The difficult and multifaceted plot is not actually the biggest obstacle faced when bringing A Farewell to Arms to the stage, though. In fact, when adapting any work by Hemingway there will be a challenge in translating his sparse prose style to the audience.  When reading the novel, I was again trying to imagine how imitating the dog would bring this style to the stage. Or would they ignore it completely, simply telling the story through dialogue and actions? And would that really represent the philosophy that was so integral to everything Hemingway wrote?

They got around this issue in a very simple way. They had the characters read the prose directly from the book. Whenever the scene needed setting, McGowan would simply read the words that Hemingway wrote back in the 1920s. When we moved from the war to the hospital, one of the narrators that was constantly circling the stage would paint the scene with the author’s prose. When one of the characters was thinking something that couldn’t be shown through their facial expressions or movements, a member of the chorus would step forward and tell us just what was on their mind.

Did this work? Sometimes. In the early scenes when Henry was professing his love for Catherine while secretly thinking that she was crazy and he would never love her, this was an effective and humorous device. But later, during the tragic hospital scenes that close the narrative, the interjections from the side of the stage worked only as a distraction to the high emotion of the plot.

If this all sounds overly negative, I should offer a caveat. For me, it is the unadaptable nature of the novel that prevents this production from being entirely successful, and not the failings of the theatre company.
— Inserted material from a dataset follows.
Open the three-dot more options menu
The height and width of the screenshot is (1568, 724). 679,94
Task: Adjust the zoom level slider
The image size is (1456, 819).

Yes, they had a few issues of their own; such as the out of sync video and the sometimes too fast subtitles, but overall they produced an exciting play with moments of real drama. The set looked spectacular and, although they were too short, the scenes of war and escape were brought to life brilliantly by the innovative video production. Overall, though, this felt too fast-paced and frantic to do justice to Hemingway. There was a little too much happening on stage to make the connection that was needed. And ultimately, it suggested that Hemingway might always be best left as nothing more than words on the page.